Depuis la fin des années 1980, des auteurs bouddhistes occidentaux ou installés en Occident rencontrent un grand succès chez les bouddhistes coréens, nous révèle un article de Ryan Bongseok Joo dans un récent numéro du Journal of the American Academy of Religion. Cela s’inscrit dans le contexte d’une “croissance exponentielle du marché des publications bouddhistes depuis les années 1980”, ce qui a aussi favorisé la recherche de nouveaux sujets. Il ne s’agit d’ailleurs pas seulement de publications bouddhistes: dans les années 1980, des livres tels que ceux de Jiddu Krishnamurti (1895-1986) et d’Osho Rajneesh (1931-1990) ont commencé à être traduits en coréen et ont trouvé de nombreux lecteurs
En 1998, explique Ryan Bongseok Joo, la chaîne de télévision nationale coréenne KBS diffusa un documentaire d’une heure sur la vie d’un moine bouddhiste d’origine américaine, Hyon’gak (Paul Myunzen). Ce documentaire captiva de nombreux téléspectateurs. Deux livres du moine, publiées l’année suivante, devinrent des bestsellers. Des éditeurs en conclurent que des livres bouddhistes provenant de l’Occident pourraient rencontrer un écho semblable à ceux d’Osho et de Krishnamurti. Pas moins de 35 livres du maître vietnamien Thich Nhat Hanh (qui réside en France) et 23 livres du Dalai Lama furent ainsi traduits et publiés en coréen. L’un des livres de Thich Nhat Hanh se vendit à 1,2 million d’exemplaires: la visite du maître en Corée fut un événement largement couvert par les médias. Quant à la publication des livres du Dalai Lama (ainsi que de plusieurs biographies de celui-ci), elle a modifié la perception — autrefois négative — du bouddhisme tibétain en Corée.
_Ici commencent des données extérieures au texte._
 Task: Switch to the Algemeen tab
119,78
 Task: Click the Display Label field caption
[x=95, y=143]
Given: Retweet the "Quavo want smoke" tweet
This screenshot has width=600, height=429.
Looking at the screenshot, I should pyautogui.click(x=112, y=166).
Des éditions coréennes d’ouvrages sur la méditation vipassana rédigés par des auteurs bouddhistes américains sont aussi apparus dans les librairies, “reflétant l’intérêt croissant du public pour la méditation”. L’une des conséquences en a été que les maîtres bouddhistes coréens ont tenté de présenter leurs propres techniques de méditation sous une forme plus accessible à un large public. En lien avec ces influences occidentales, on observe également depuis quelques années en Corée le développement de pratiques de psyhothérapie bouddhiste.
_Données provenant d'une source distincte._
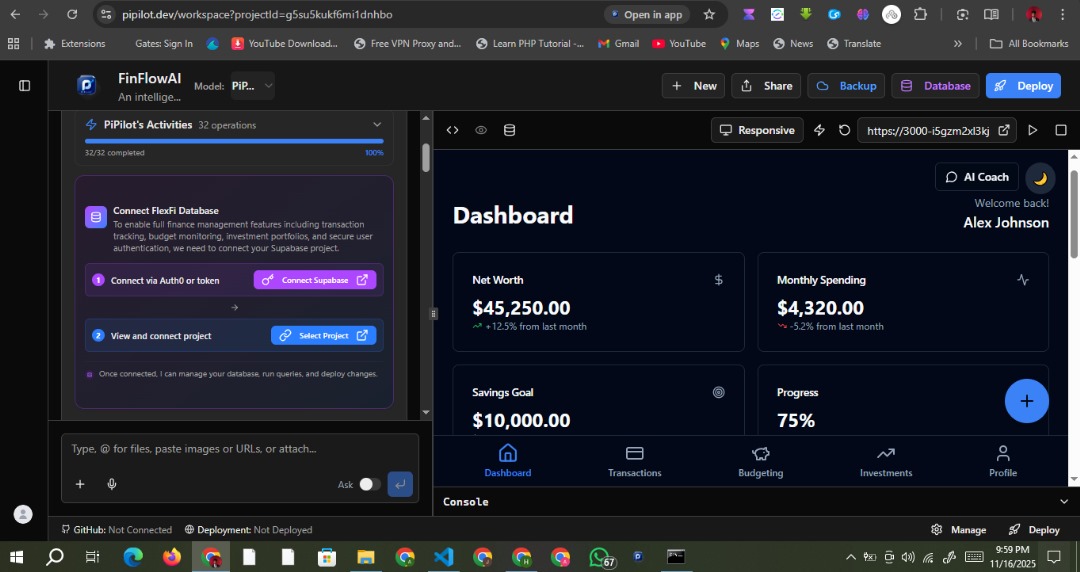1080x572 pixels.
Task: Open the Transactions tab in bottom navigation
Action: click(634, 461)
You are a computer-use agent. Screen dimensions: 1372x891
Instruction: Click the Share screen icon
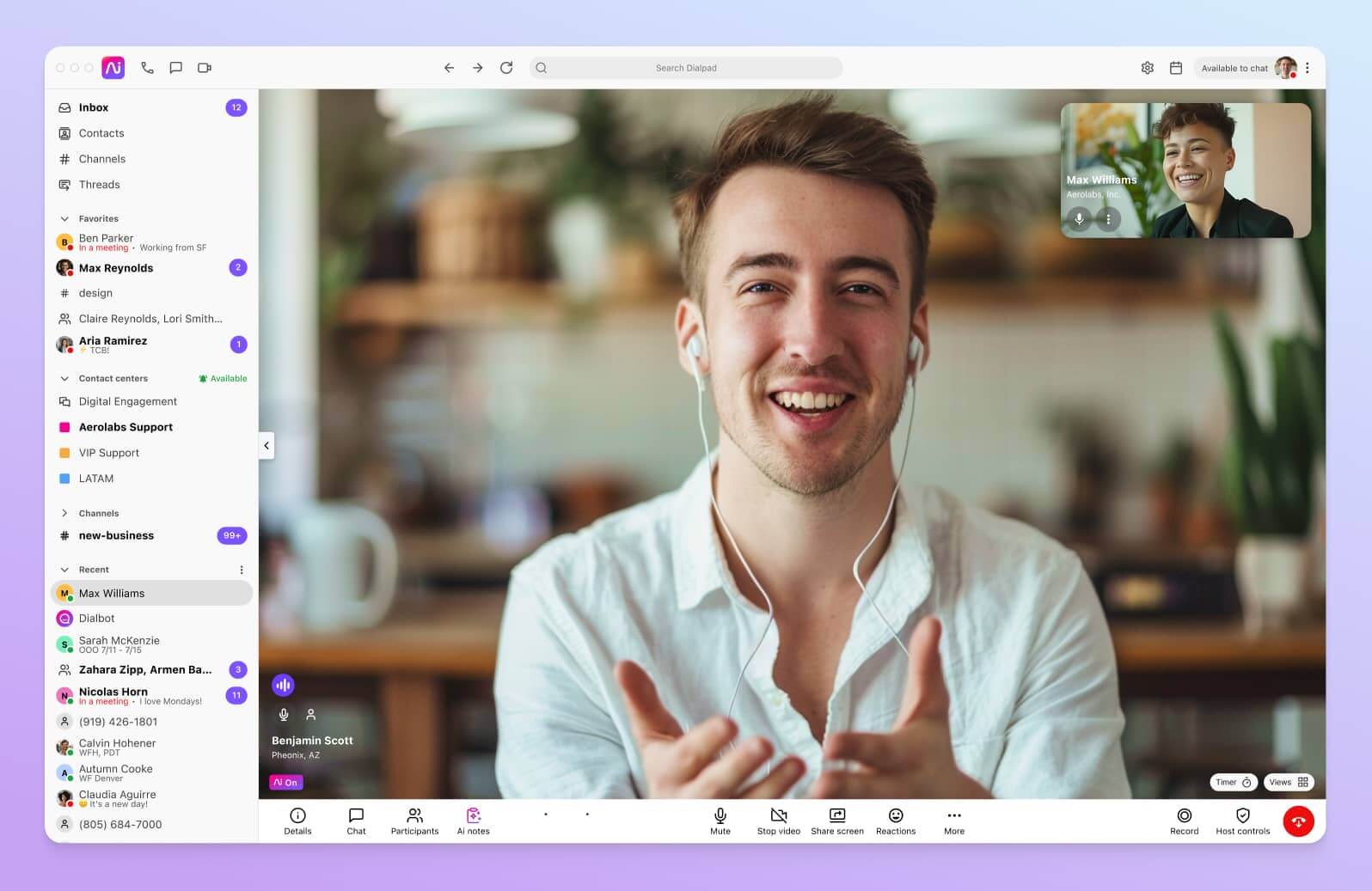point(836,815)
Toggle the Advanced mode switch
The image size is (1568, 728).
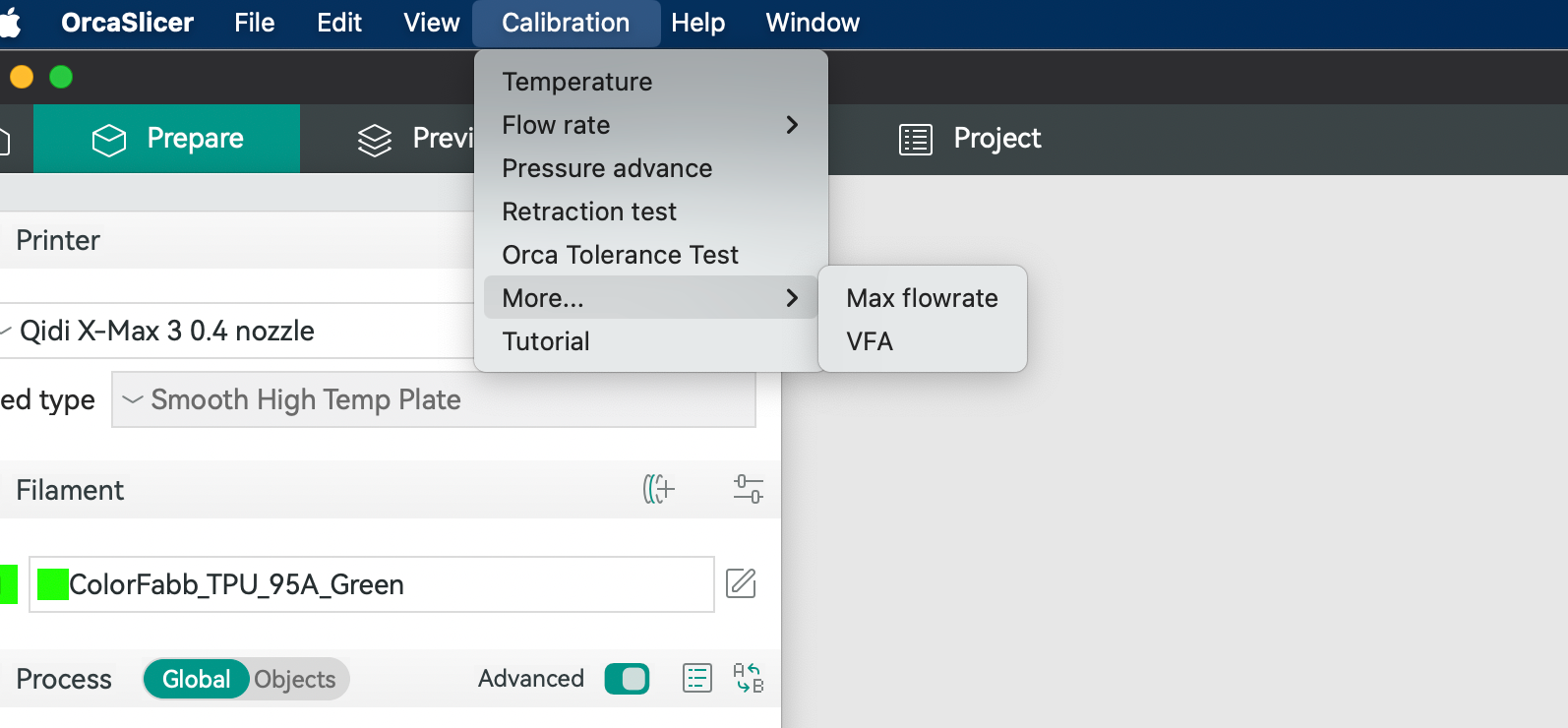627,679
Dans une certaine mesure, conclut Ryan Bongseok Joo, tout cela contribue à transformer la tradition bouddhiste existante. Elle transmet aussi “la vision d’un bouddhisme moderne et de son supposé prestige en Occident”, contribuant à revaloriser le bouddhisme face aux missions chrétiennes évangéliques. Notons que ce n’est pas la première fois que l’on observe de tels phénomènes: l’impact de l’action du théosophe Henry Steel Olcott (1832-1907) à Ceylan au XIXe siècle en reste l’un des plus célèbres exemples.
Ryan Bongseok Joo, "Countercurrents from the West: ‘Blue-Eyed’ Zen Masters, Vipassana Meditation, and Buddhist Psychotherapy in Contemporary Korea (Journal of the American Academy of Religion, 79/3, sept. 2011, pp. 614-638. – Avec plus de 10.000 membres, l’American Academy of Religion (AAR) est sans doute la plus importante association professionnelle de spécialistes des religions dans le monde.